All 4 candidates were allowed 15 minutes to speak along with a one minute introduction. The largest ovation went to former Secretary of State Hillary Clinton, with applause so loud her walk-out music was essentially drowned out

The frontrunner for the Democratic nomination covered a lot of ground, touching on gun violence, climate change, voting rights, immigration and even Donald Trump’s hair. But it was the middle class and women's rights that seemed to be her themes of choice, reaffirming her support for equal pay and a woman's right to choose.

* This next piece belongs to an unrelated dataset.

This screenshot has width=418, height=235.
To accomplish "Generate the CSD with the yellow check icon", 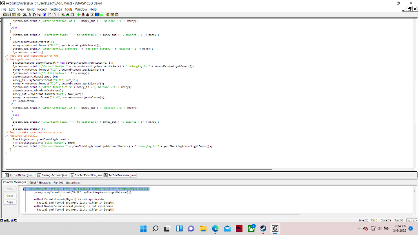I will (x=108, y=14).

But Clinton also seized the moment, calling out Donald Trump and alleging other Republicans share his outspoken views.

"Their flamboyant frontrunner has grabbed a lot of headlines lately, but if you look at everyone else they are pretty much Trump without the hair,” Clinton said. “17 candidates all trying to out-do each other in their ideological purity -- all either oblivious to how their ideas would hurt people or just not interested."

What about Biden?

In a brief press conference following her remarks, Clinton deflected questions on a possible Joe Biden presidency, saying she had "great affection and admiration" for the vice president.

Roar of applause for Bernie Sanders

Assuming Biden does not enter the race, her greatest challenge appears to now be 73-year-old Bernie Sanders. The Vermont senator also took the floor to a round of applause, hitting on similar themes but also calling out the political system, vowing to run a different kind of campaign. Among his promises, Sanders says he'll push a $15 minimum wage and will take on Wall Street and corporate America. He often referred to his campaign as a movement, saying excitement is the key to the White House.

"In my view, Democrats will not retain the White House, regain the Senate or House, will not be successful in dozens of governors races all across this country unless we generate excitement and momentum and produce a huge voter turnout,” Sanders said.